ESTADOS UNIDOS CRITICA EL AVANCE ESPACIAL DE CHINA
El jefe de la NASA, Bill Nelson expresa su preocupación por el programa espacial de China y dice que Pekín puede aterrizar en la Luna y reclamarla como su territorio.
“Tenemos que estar muy preocupados de que China aterrice en la Luna y diga ‘Ahora es nuestra y ustedes no se metan’”, ha afirmado este sábado Bill Nelson, jefe de la Administración Nacional de Aeronáutica y del Espacio (NASA) de Estados Unidos, en una entrevista con el periódico Bild.
Nelson ha asegurado que el programa espacial chino es un “programa espacial militar” que busca superar a sus rivales, y acusa a los chinos de no estar dispuestos a compartir los resultados de sus investigaciones y usar la luna juntos. “Hay una nueva carrera hacia el espacio, esta vez con China”, ha indicado.
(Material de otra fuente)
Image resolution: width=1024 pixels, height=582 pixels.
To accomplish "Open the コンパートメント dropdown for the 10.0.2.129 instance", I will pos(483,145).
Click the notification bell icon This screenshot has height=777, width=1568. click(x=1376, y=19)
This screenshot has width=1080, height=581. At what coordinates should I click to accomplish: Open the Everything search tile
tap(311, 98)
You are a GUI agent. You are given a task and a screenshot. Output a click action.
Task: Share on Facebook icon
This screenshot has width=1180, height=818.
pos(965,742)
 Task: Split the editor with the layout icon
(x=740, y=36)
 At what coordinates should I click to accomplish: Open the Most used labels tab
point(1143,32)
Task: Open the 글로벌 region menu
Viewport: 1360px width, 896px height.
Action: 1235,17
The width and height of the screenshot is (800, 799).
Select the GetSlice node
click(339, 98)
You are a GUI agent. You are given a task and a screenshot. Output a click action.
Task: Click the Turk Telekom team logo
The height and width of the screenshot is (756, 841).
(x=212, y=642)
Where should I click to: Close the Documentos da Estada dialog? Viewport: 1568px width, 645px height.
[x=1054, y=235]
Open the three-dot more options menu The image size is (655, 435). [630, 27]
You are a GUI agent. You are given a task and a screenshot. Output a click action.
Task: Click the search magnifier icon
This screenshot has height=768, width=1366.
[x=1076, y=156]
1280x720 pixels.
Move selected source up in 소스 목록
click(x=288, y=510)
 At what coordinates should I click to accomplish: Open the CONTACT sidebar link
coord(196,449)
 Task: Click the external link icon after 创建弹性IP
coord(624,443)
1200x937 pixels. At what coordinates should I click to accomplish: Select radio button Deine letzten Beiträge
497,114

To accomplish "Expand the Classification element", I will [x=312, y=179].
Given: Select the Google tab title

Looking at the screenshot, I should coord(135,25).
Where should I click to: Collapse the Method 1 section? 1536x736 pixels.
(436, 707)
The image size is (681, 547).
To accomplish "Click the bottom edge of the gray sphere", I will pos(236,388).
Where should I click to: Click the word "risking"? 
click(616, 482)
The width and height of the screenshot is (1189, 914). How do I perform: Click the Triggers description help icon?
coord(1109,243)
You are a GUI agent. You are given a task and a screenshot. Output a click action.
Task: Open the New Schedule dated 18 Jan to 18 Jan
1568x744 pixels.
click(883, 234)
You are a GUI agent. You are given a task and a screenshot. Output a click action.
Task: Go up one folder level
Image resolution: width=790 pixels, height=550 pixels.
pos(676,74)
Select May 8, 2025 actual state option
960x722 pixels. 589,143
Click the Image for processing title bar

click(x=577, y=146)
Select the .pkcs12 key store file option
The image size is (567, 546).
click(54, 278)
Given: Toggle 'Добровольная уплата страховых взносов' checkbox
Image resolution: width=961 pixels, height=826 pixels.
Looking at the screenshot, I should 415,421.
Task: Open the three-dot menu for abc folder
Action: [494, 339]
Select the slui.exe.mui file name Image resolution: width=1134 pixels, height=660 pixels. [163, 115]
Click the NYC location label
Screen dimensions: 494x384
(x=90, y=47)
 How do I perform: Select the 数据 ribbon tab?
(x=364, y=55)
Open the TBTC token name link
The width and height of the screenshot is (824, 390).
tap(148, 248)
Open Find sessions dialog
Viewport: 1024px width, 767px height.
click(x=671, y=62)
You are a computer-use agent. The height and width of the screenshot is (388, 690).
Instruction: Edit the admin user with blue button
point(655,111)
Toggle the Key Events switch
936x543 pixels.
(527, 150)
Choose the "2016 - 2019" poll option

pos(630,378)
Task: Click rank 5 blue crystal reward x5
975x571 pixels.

El funcionario además ha señalado que Pekín planea construir su propia base lunar, junto con Moscú, y esa, debería estar terminada en 2035. Entonces, ha continuación, los ‘taikonautas’, podrán realizar experimentos en la Luna a partir de 2036.
También, ha reclamado, sin ofrecer pruebas, que, en la estación espacial china, los chinos aprenderán a destruir satélites pertenecientes a otros países.
La República Popular China ha llevado a cabo diversas y exitosas misiones lunares en los últimos años.
Yutu “Conejo de Jade” fue la primera nave espacial china que llegó a la Luna en 2013. Además, el país envió en enero de 2019 un vehículo para explorar la superficie lunar, la cual constituyó un hito para el programa espacial chino porque el robot llegó a la cara oculta de la Luna por primera vez en la historia y ha recorrido el suelo lunar con éxito.
Los avances tecnológicos del gigante asiático en el espacio, junto con su aliado, la Federación de Rusia, le preocupan a Estados Unidos que siente encontrarse en desventaja ante los avances científicos, tecnológicos y militares del gigante asiático.
Ante los intentos de Estados Unidos de crear una carrera espacial para desafiar las capacidades de sus rivales, Pekín ha instado a Washington a no convertir el espacio en un nuevo campo de batalla.